Quelque chose dans les gestes exaltés et nerveux du corps frêle de Hadj fait penser aux tornades de sable qui soulèvent la poussière des plaines du Somaliland et en déterrent, parfois, des minerais précieux. Dans le lobby de l’hôtel d’Hargeisa où il a posé ses bagages et ne compte repartir qu’après avoir amassé des millions, il fait de grands mouvements de ses bras tout en veines saillantes, dispersant la fumée de sa cigarette. Tout autour de lui, une nuée de Somalilandais s’est rassemblée pour écouter ce chercheur de trésors avec intérêt, avidité ou malice. Le trentenaire lyonnais, originaire d’Oran, déblatère dans un arabe mêlé de français d’interminables tirades sur la qualité des diamants et des opales que ses clients attendent à Paris et à Hô Chi Minh-Ville. Les négociants locaux en gemmes, d’un ton mielleux, promettent de revenir le lendemain avec des échantillons de première qualité. Ils amadouent l’acheteur qui, à force de gesticuler, les a convaincus de l’importance de sa venue dans ce pays en devenir qui, 25 ans après la proclamation de son indépendance, attend toujours sa reconnaissance internationale.

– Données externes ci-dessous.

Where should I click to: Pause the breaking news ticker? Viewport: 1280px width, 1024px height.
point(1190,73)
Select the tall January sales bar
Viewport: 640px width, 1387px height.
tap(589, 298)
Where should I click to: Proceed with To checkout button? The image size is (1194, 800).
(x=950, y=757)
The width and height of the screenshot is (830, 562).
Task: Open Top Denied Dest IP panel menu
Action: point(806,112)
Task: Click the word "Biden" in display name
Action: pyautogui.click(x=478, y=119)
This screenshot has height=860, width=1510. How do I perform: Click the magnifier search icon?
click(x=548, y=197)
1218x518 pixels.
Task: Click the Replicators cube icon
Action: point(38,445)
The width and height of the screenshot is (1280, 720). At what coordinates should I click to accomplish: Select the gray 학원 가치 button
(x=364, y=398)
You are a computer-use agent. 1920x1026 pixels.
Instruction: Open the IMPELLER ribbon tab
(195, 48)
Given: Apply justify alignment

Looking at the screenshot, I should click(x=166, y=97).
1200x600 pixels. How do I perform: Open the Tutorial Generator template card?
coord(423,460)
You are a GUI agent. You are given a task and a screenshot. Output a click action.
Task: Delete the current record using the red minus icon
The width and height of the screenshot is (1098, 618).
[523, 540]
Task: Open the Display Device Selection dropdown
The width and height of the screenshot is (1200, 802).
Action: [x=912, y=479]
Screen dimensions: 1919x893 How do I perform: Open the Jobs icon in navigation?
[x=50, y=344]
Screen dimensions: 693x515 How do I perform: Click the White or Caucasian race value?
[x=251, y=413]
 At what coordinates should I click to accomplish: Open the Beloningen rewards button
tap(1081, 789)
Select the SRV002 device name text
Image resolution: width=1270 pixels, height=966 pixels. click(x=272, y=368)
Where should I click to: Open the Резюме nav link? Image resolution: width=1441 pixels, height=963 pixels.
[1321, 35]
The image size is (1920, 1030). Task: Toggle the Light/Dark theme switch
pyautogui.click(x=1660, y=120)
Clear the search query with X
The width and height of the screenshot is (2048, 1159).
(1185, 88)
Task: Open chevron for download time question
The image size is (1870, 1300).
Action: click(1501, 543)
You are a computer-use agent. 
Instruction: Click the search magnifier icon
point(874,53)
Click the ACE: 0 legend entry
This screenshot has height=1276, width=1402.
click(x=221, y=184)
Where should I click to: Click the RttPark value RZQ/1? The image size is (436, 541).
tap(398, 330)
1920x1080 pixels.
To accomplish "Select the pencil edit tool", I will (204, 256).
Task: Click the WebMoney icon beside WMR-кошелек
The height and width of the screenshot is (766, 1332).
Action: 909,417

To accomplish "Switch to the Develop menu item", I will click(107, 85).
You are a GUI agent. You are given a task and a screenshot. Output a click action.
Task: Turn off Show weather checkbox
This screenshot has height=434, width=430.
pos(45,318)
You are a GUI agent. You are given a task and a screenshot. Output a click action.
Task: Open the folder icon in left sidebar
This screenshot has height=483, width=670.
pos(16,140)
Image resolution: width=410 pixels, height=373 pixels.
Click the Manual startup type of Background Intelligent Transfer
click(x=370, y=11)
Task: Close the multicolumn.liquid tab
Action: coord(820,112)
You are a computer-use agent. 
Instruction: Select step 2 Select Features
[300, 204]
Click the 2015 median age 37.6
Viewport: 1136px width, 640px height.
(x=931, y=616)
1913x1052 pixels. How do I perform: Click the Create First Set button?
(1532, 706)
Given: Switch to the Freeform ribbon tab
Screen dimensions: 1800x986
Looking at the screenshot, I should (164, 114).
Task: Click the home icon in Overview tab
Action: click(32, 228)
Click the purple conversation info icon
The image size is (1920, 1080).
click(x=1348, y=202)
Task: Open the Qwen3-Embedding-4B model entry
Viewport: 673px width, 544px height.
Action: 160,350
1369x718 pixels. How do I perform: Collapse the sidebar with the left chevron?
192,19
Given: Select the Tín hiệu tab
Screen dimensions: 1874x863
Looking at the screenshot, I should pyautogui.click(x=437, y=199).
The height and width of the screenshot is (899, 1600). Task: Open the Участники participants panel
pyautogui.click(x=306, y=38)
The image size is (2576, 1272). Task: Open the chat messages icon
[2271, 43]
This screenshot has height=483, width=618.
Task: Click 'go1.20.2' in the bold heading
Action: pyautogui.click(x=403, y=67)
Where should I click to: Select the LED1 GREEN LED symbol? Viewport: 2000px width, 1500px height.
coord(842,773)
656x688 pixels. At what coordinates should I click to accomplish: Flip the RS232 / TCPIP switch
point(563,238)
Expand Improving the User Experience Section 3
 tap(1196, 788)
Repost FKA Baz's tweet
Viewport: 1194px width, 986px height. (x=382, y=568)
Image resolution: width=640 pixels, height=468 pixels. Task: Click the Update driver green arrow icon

Le voilà enfin seul avec ses rêves de grandeur, qui flottent dans l’air dilaté par la chaleur, comme des mirages dans le désert: «Je suis venu au Somaliland pour deux types d’activités: éthique et business. Côté éthique, je vais ouvrir une station d’épuration d’eau avec une compagnie lyonnaise, financée par l’Unicef (le Fonds des Nations unies pour l’enfance). Je bosse aussi sur un projet d’aquaponie pour créer de l’emploi. Côté business, je vais monter une société d’exportation de gemmes. Ici, il y a tout: de l’or, des diamants, des saphirs, de l’opale, de l’émeraude, et…» Baissant soudain la voix, il ajoute en faisant défiler les photos sur son téléphone: «… des antiquités. Des statuettes. Des amulettes. Les pharaons noirs, ils sont passés par ici. Mais personne ne vient chercher ces trésors, car les gens assimilent le Somaliland à la violence des shebabs de Mogadiscio. Et ça, c’est bon pour mon business.» L’homme sourit, croisant et décroisant ses jambes maigres, l’air pénétré.

Tout a commencé à Nairobi, sur un doute à éclaircir. Géologue chevronnée de l’Université Witwatersrand en Afrique du Sud, Judith Kinnaird est contactée par le Bureau d’aide humanitaire de la Commission européenne, basé dans la capitale kenyane. «Quelqu’un leur avait apporté des pierres précieuses du Somaliland et ils songeaient à développer des petites entreprises dans ce secteur pour lutter contre le chômage dans le pays, qui s’élève à plus de 70%, explique la géologue dans un échange par Skype. Ils m’ont donc demandé de vérifier la valeur de la pierre qu’ils avaient reçue et sa provenance. C’était un saphir et, pour authentifier son origine, je suis partie pour le premier de mes six déplacements sur place. Là, j’ai formé des mineurs artisanaux, j’ai fait des études de terrain et découvert un potentiel majeur pour le grenat, l’émeraude, l’aigue-marine, le saphir ou encore l’opale.» En réalité, le potentiel gemmologique du Somaliland était déjà connu par les autorités somaliennes, jadis aux commandes de cette terre longitudinale qui suit la vallée du Rift. Mais depuis le 18 mai 1991, lorsque le Somaliland prononce son divorce avec Mogadiscio, après le massacre de plus de 50’000 personnes par l’armée somalienne, rien n’a encore été entrepris pour le valoriser. Pendant les années 1980, la répression du Mouvement national somali opposé à Siad Barré et basé à Hargeisa était trop chronophage pour que les autorités centrales songent à développer le secteur minier.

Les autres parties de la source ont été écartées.